▶ **TÂCHE DEMANDÉE A**
Transcrivez à l'identique toutes les lignes placées après le passage sur le black-out espagnol, en omettant les images.

▶ **PASSAGE DU DOCUMENT**
Malheureusement, cet incident n’a pas été sans conséquences humaines. Au total, 7 décès ont été liés à cette panne géante. 6 ont été recensées en Galice (nord-ouest de l’Espagne) : par exemple, trois membres d’une même famille sont morts intoxiqués au monoxyde de carbone après avoir utilisé un groupe électrogène défectueux dans leur domicile privé d’électricité.
Quelles sont les causes ?
Il aura fallu plusieurs semaines d’enquête pour comprendre les causes du black-out d’avril 2025 en Espagne.
Le rapport technique officiel, présenté 49 jours plus tard (le 17 juin) par la ministre de la Transition écologique Sara Aagesen, met en avant une origine “multifactorielle” de l’incident. Le black-out a été provoqué par « un phénomène de surtensions ayant entraîné une réaction en chaîne », au cours de laquelle des oscillations de fréquence anormales et des déconnexions successives de centrales électriques se sont alimentées les unes les autres. Autrement dit, une série de dysfonctionnements techniques combinés à des erreurs humaines ont empêché le réseau de rester stable face à une perturbation initiale.
Le scénario décrit par le rapport est le suivant :
- en fin de matinée le 28 avril, le système électrique espagnol était particulièrement fragile face aux surtensions, en partie à cause d’une capacité insuffisante de contrôle de la tension sur le réseau.

▶ **EXTRAITS DES LIGNES**
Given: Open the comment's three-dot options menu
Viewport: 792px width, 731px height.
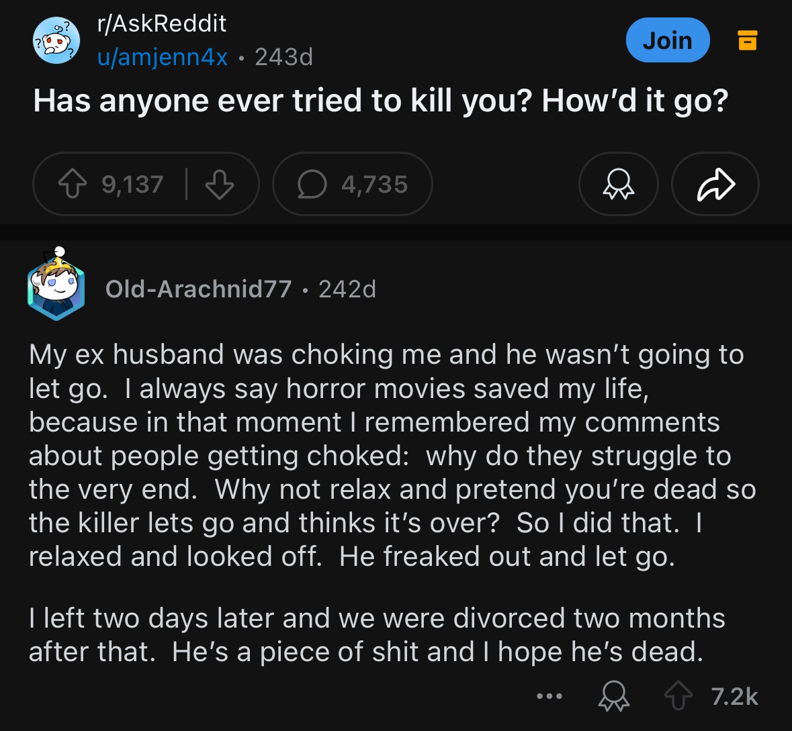Looking at the screenshot, I should pyautogui.click(x=549, y=697).
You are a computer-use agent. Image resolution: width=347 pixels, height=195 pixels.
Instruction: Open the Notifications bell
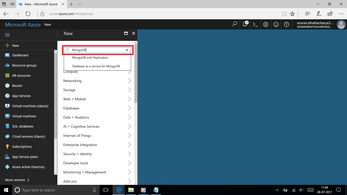tap(244, 24)
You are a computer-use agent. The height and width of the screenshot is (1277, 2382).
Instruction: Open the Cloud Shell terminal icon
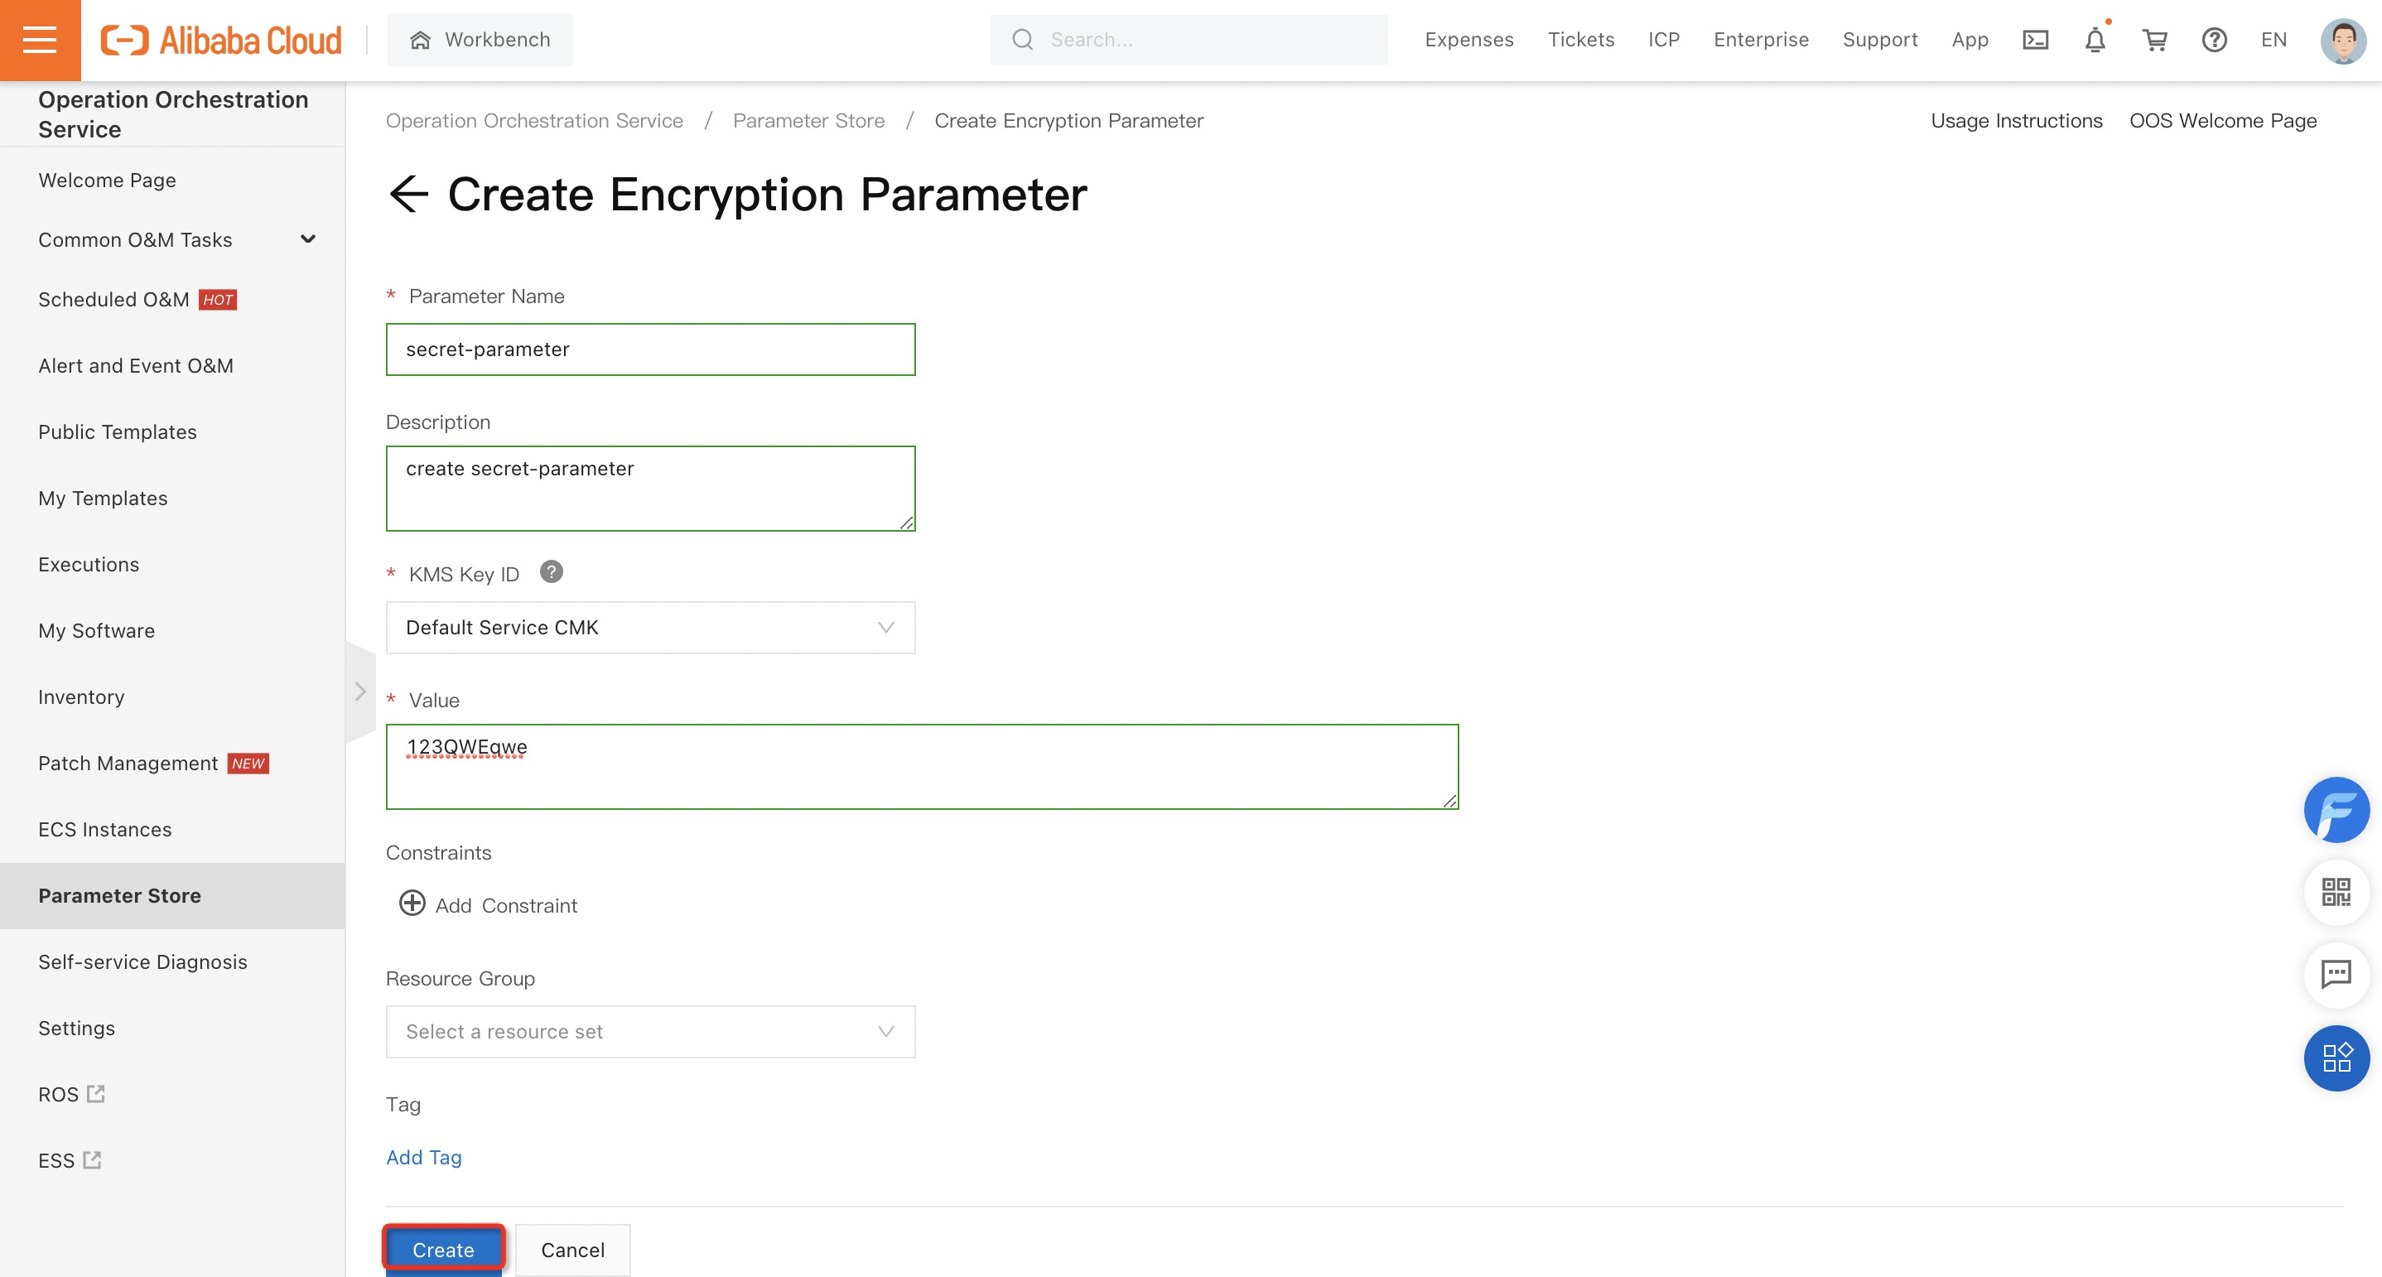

▶ **TÂCHE DEMANDÉE B**
Extrayez mot pour mot l'intégralité du passage sur le black-out espagnol.

▶ **RÉPONSE COMPLÈTE A**
Given: Open the comment's three-dot options menu
Viewport: 792px width, 731px height.
Looking at the screenshot, I should pyautogui.click(x=549, y=697).
You are a computer-use agent. Image resolution: width=347 pixels, height=195 pixels.
Instruction: Open the Notifications bell
tap(244, 24)
You are a computer-use agent. The height and width of the screenshot is (1277, 2382).
Instruction: Open the Cloud Shell terminal icon

▶ **RÉPONSE COMPLÈTE B**
Malheureusement, cet incident n’a pas été sans conséquences humaines. Au total, 7 décès ont été liés à cette panne géante. 6 ont été recensées en Galice (nord-ouest de l’Espagne) : par exemple, trois membres d’une même famille sont morts intoxiqués au monoxyde de carbone après avoir utilisé un groupe électrogène défectueux dans leur domicile privé d’électricité.
Quelles sont les causes ?
Il aura fallu plusieurs semaines d’enquête pour comprendre les causes du black-out d’avril 2025 en Espagne.
Le rapport technique officiel, présenté 49 jours plus tard (le 17 juin) par la ministre de la Transition écologique Sara Aagesen, met en avant une origine “multifactorielle” de l’incident. Le black-out a été provoqué par « un phénomène de surtensions ayant entraîné une réaction en chaîne », au cours de laquelle des oscillations de fréquence anormales et des déconnexions successives de centrales électriques se sont alimentées les unes les autres. Autrement dit, une série de dysfonctionnements techniques combinés à des erreurs humaines ont empêché le réseau de rester stable face à une perturbation initiale.
Le scénario décrit par le rapport est le suivant :
- en fin de matinée le 28 avril, le système électrique espagnol était particulièrement fragile face aux surtensions, en partie à cause d’une capacité insuffisante de contrôle de la tension sur le réseau.